Pero a Maslow realmente no le preocupaba el tema de la felicidad, su interés estaba enfocado en el crecimiento personal y en su conexión con nuestra capacidad para hacer buenas cosas.

Hoffman nos habla de la eupsiquia, un término que Maslow acuñó para describir “la mejor sociedad posible”, una orientada en potenciar el crecimiento de sus miembros.

“Maslow era realista, sabía que ningún ser humano puede ser perfecto, que todos tenemos defectos”, sin embargo vio la posibilidad de esa sociedad ideal, la eupsiquia.

“Es un concepto muy importante porque creo que los jóvenes, en parte por la obsesión con las redes sociales, con internet, están atrapados en el momento. Pero Maslow era el pensador del largo plazo, de lo que los seres humanos son capaces de lograr a largo plazo”.

 

El Legado

Maslow siempre estuvo abierto a la investigación científica, sin embargo hay quienes cuestionan que no ofreció evidencia empírica para sustentar su teoría.

De hecho, hubo científicos que criticaron que en sus últimos años se convirtió más en un filósofo.

Pero lo cierto es que dejó un importante legado en su disciplina.

“Muchos de los esfuerzos más recientes en psicología se han basado en el trabajo de Maslow: él sentó las bases de lo que llamamos la psicología positiva”, señala Lachman.

Ese movimiento se centra en cómo las personas pueden vivir una vida positiva y encontrar un propósito.

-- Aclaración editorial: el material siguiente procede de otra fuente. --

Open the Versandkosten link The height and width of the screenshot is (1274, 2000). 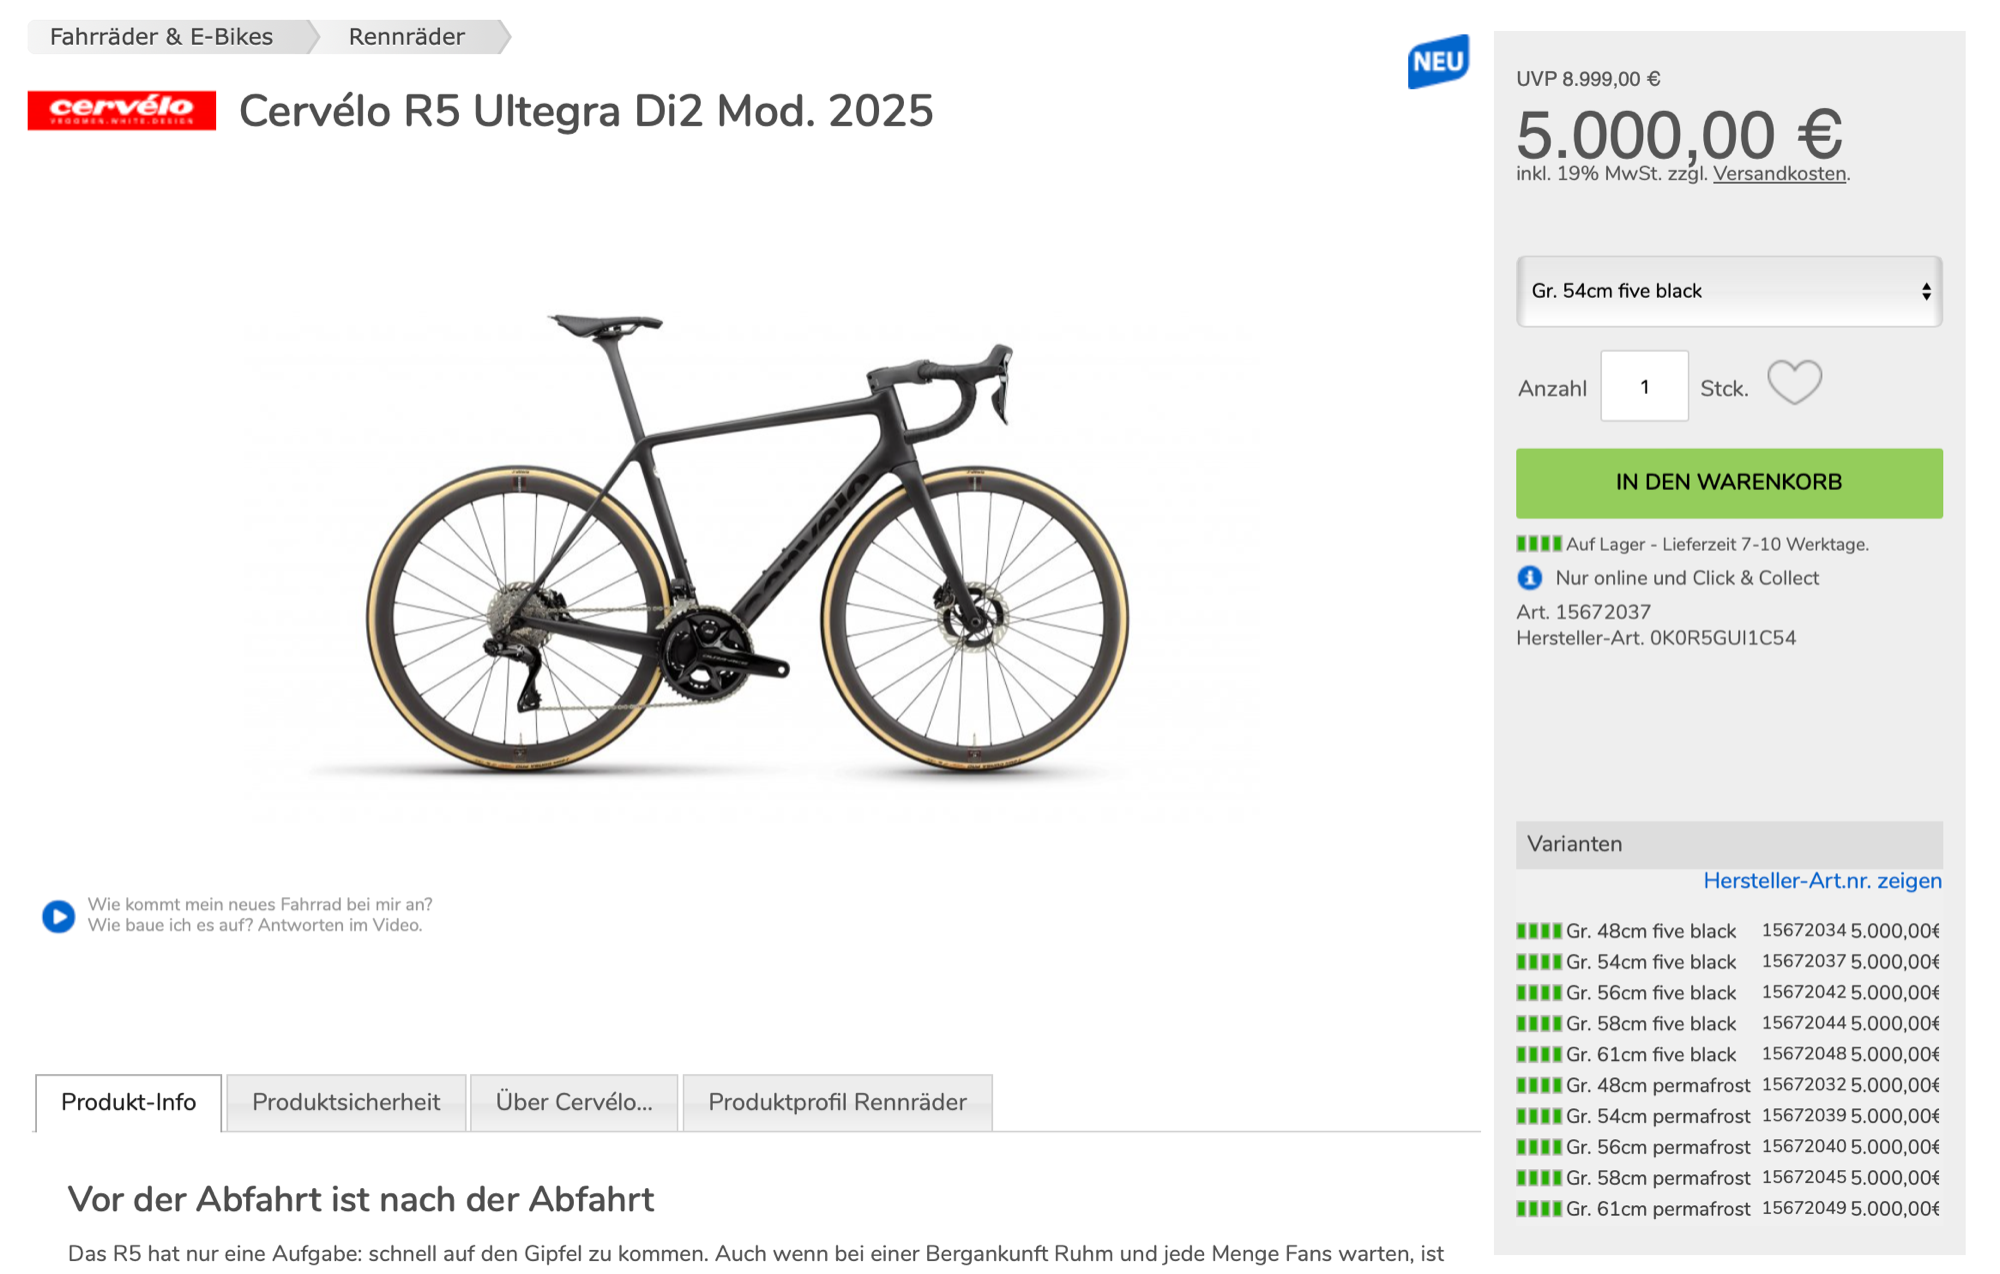[1779, 174]
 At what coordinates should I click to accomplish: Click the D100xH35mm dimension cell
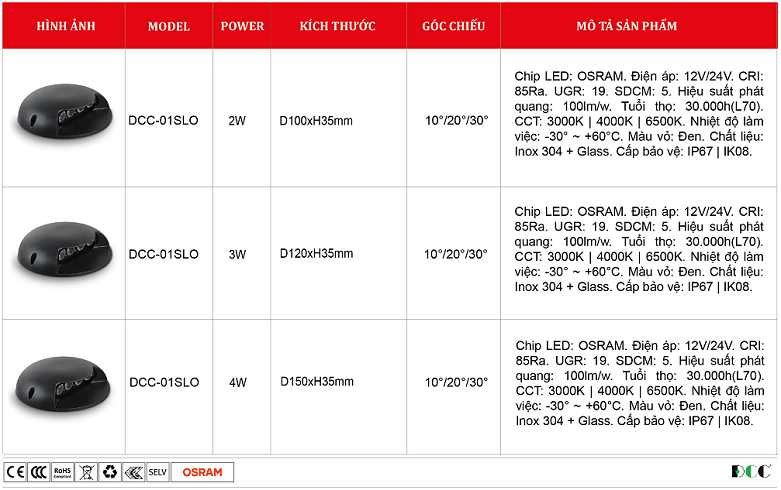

“Y, al usar su propia creatividad y sabiduría, pueden ayudar a otras personas y marcar una diferencia en el mundo”.


El Mensaje

En ese proceso continuo de crecimiento que Maslow planteaba hay un punto de partida:

“Mirar dentro de nosotros y descubrir qué nos da una sensación de alegría, incluso en momentos pequeños. ¿Qué comidas nos gustan? ¿De qué temas nos gusta hablar? ¿Qué música nos hace sentir con más energía o felices? El punto de partida debe venir de comprendernos y conocernos a nosotros mismos”, indica Hoffman.

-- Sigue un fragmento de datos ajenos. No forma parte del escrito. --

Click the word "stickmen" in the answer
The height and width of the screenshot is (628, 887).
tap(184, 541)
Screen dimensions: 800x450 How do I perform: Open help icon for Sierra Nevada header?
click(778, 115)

Para Baker, gran parte del legado de Maslow es “ver lo que está ahí y también lo que no está”.

“Todavía hay bondad, decencia, gente que se esfuerza por hacer lo correcto y eso es fácil de olvidar, como también es fácil sentirse abrumado por las noticias negativas, de odio, de violencia”.

“Pero era lo mismo en el tiempo de Maslow, la gente sentía el mismo nivel de miedo, desesperanza, ansiedad, depresión, pero ahí está su legado: ver más allá de eso y decir que hay algo mejor”.

Siempre he sentido que es un mensaje de esperanza”.